Fraction dose escalation of split-course concurrent chemoradiotherapy following induction chemo-immunotherapy in unresectable locally advanced oesophageal squamous carcinoma in China (GASTO-10102): a single-centre phase 1 study
Mené sur 18 patients atteints d'un carcinome épidermoïde de l'oesophage de stade localement avancé (durée médiane de suivi : 20,5 mois), cet essai de phase I évalue la faisabilité et la sécurité d'une radiochimiothérapie à doses croissantes de rayonnements après une chimio-immunothérapie d’induction
Background: The optimal fractionation patterns and safety of hypofractionated radiotherapy remain poorly defined in locally advanced oesophageal squamous cell carcinoma (LA-ESCC). We aimed to determine the maximum tolerated fraction dose (MTFD) of split-course concurrent chemoradiotherapy (CCRT) following induction chemo-immunotherapy in patients with LA-ESCC.
Methods: In this phase 1 study, patients (aged 18–80 years) with unresectable, histologically confirmed LA-ESCC (stage T1-4, N0-3, M0-1 disease; ECOG 0–1) were enrolled from one site in China (Sun yat-sen University Cancer Center, Guangzhou, Guangdong). Eligible participants had no prior treatment with chemotherapy, radiotherapy, surgery, or immunotherapy for ESCC and no evidence of deep ulceration on baseline esophagoscopy. Enrolled participants received two cycles of induction albumin-bound paclitaxel (260 mg/m2, d1), cisplatin (60 mg/m2, d1), and toripalimab (240 mg, d1) every three weeks, followed by definitive split-course radiotherapy with oral capecitabine (1000 mg/m2, twice daily on days 1–14 of each radiotherapy course). Radiotherapy was delivered in two courses separated by a 4-week break using volumetric modulated arc therapy. Three dose levels were evaluated sequentially in cohorts of six patients: level 1 (30 Gy in 10 fractions + 20 Gy in 10 fractions), level 2 (28 Gy in 7 fractions + 22 Gy in 10 fractions), and level 3 (25 Gy in 5 fractions + 25 Gy in 10 fractions). The primary endpoint was MTFD within 12 months after completion of CCRT. The primary endpoint and safety analysis were assessed in all patients who received any study treatment. The trial is registered with ClinicalTrials.gov, NCT06020885.

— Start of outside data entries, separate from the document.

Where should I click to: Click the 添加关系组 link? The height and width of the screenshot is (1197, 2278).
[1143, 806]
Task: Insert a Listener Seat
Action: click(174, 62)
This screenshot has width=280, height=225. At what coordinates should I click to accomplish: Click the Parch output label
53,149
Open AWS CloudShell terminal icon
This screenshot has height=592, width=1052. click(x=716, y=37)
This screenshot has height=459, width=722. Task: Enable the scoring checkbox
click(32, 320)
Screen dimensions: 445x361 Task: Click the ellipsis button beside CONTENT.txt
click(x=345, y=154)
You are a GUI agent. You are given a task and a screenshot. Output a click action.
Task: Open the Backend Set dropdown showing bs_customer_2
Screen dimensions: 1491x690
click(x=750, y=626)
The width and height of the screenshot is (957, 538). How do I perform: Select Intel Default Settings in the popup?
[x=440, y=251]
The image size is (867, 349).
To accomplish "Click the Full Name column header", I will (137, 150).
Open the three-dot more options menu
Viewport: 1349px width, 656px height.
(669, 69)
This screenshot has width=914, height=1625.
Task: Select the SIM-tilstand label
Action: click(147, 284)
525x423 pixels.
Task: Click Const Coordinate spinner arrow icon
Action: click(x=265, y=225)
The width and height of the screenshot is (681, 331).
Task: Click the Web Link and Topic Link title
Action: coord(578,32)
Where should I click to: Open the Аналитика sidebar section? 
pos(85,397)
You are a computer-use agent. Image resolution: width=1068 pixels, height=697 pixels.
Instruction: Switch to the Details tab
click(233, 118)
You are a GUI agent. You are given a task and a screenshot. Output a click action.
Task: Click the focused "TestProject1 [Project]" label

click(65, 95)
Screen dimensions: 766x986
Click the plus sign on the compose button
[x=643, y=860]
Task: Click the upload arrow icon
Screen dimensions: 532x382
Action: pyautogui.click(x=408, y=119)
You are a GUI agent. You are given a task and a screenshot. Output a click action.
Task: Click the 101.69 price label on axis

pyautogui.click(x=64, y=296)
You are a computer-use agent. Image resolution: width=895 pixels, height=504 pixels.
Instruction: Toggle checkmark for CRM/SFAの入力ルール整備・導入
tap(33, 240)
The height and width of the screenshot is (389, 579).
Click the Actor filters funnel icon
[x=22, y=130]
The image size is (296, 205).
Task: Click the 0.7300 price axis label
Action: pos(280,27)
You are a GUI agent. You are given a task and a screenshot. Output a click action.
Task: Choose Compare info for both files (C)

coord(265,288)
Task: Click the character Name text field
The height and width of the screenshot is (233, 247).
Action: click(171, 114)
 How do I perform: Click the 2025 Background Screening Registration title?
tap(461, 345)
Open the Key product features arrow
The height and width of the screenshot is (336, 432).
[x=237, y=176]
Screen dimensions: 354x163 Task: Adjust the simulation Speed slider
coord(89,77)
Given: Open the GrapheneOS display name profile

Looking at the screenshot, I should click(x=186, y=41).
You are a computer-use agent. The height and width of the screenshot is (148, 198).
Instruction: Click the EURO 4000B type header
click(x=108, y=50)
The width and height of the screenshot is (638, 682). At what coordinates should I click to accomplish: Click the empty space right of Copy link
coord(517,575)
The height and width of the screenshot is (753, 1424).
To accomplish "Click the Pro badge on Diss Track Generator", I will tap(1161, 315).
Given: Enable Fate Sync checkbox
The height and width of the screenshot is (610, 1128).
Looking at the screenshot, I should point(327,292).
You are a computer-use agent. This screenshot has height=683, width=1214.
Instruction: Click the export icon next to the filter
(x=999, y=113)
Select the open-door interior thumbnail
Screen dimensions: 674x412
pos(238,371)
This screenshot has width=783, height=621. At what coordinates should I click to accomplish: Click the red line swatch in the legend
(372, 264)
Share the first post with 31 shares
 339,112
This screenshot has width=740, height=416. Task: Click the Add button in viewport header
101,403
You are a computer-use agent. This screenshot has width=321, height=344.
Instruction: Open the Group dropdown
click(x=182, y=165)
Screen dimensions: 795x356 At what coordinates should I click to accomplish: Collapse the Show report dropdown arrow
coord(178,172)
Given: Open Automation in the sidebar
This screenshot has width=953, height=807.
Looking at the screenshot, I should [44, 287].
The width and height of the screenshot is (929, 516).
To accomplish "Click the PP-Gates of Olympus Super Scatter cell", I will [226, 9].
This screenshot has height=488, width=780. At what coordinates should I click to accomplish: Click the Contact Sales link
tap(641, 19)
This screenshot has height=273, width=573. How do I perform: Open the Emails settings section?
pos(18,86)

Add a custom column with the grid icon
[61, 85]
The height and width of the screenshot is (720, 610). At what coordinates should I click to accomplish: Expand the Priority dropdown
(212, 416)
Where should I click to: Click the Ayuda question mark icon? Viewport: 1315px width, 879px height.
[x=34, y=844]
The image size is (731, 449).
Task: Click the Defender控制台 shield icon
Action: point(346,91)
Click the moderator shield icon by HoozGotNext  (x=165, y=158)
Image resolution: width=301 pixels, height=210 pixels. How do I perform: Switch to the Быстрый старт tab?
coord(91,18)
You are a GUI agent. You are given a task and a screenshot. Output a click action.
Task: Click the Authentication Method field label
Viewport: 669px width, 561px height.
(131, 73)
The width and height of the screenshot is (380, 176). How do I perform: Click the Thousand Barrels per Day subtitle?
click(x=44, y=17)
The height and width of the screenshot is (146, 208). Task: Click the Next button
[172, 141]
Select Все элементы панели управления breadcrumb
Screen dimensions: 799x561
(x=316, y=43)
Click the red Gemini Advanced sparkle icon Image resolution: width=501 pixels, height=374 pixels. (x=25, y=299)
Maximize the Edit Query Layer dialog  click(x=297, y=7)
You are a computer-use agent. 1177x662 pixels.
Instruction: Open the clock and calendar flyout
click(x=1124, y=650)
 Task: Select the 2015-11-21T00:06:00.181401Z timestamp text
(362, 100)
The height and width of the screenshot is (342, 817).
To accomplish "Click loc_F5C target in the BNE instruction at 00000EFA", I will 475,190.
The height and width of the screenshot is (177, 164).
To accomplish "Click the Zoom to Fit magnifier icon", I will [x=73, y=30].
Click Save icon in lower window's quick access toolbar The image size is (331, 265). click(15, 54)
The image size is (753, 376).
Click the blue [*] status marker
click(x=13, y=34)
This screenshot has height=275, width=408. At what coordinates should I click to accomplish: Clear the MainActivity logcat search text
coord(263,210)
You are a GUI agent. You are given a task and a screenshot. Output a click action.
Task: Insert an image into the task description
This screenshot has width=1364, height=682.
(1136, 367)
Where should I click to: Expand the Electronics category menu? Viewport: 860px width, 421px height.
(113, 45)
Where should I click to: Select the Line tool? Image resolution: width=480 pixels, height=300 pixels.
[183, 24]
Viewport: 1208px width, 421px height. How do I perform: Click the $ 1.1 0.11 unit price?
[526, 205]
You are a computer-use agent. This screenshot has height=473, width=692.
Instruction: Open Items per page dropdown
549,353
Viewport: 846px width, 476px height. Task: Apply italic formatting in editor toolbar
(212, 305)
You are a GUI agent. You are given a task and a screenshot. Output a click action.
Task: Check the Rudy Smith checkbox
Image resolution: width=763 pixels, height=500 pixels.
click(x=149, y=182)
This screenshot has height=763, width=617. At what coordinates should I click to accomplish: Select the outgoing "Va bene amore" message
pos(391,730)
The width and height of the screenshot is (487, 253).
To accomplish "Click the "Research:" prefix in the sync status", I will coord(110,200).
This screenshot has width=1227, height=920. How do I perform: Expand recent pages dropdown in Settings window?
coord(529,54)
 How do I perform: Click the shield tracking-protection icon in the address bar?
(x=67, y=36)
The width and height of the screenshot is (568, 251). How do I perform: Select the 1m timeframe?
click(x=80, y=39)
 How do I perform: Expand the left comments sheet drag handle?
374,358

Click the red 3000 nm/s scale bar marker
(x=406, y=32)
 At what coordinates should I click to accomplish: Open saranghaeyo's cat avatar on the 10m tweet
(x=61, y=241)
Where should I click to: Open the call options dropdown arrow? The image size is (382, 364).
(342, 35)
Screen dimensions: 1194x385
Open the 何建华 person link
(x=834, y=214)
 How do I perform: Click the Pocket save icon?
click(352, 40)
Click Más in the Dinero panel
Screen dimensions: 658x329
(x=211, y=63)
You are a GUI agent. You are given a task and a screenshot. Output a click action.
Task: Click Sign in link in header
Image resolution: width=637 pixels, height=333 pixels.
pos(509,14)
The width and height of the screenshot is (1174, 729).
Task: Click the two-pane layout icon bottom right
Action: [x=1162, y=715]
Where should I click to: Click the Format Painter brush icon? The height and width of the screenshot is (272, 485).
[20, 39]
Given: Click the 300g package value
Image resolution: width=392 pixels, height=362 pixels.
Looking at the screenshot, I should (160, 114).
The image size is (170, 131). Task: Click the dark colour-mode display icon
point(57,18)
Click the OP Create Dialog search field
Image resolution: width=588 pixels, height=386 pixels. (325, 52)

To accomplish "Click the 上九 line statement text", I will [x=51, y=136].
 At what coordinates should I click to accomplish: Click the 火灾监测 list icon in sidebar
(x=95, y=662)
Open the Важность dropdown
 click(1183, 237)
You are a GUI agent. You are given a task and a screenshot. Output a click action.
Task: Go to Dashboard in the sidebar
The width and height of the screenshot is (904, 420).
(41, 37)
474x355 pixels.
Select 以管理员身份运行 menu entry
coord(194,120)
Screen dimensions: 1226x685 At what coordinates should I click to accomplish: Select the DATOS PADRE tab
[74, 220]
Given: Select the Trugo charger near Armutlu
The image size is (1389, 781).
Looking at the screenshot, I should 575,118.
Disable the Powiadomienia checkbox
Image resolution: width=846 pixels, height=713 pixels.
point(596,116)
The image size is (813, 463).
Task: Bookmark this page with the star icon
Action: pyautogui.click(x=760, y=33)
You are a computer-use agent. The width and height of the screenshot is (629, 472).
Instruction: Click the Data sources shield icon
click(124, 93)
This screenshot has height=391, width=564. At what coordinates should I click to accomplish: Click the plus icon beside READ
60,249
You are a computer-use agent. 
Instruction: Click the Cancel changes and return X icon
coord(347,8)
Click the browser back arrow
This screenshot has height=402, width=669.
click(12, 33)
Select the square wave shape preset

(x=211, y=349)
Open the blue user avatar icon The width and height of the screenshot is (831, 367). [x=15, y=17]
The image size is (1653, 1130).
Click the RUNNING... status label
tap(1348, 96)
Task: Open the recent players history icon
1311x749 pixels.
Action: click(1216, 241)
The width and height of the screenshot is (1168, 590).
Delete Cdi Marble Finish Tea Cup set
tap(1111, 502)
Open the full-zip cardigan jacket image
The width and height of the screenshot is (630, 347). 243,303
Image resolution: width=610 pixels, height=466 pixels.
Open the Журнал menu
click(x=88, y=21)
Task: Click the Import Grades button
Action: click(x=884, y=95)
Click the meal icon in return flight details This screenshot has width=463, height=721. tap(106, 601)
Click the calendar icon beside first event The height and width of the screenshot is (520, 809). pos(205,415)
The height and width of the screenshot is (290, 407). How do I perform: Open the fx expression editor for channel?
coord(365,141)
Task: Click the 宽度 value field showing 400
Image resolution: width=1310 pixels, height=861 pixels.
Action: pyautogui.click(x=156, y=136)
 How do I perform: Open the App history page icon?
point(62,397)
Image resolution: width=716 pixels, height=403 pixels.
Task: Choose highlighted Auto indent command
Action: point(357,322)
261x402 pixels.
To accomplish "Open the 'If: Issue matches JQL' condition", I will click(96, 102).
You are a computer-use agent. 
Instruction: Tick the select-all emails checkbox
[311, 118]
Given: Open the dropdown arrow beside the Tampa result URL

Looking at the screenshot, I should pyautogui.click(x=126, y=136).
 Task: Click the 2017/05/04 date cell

Findings: Between Aug 31, 2023, and July 23, 2024, 18 patients were enrolled (n = 6 per dose), and all completed split-course CCRT per protocol. The MTFD was not reached, and dose level 3 was tolerable. The most common grade 3 toxicity was lymphopenia (72.2%), followed by esophagitis (11.1%). No grade 4 or 5 toxicities occurred. The objective response rate after induction therapy was 100%. After CCRT, the clinical complete response rate was 83.3%. With a median follow-up of 20.5 months, median progression-free and overall survival were not reached; 1-year rates were 88.9% and 94.4%, respectively.
Interpretation: Fraction dose-escalated split-course CCRT following induction chemo-immunotherapy was feasible, well tolerated, and showed encouraging preliminary efficacy. Larger prospective studies are warranted.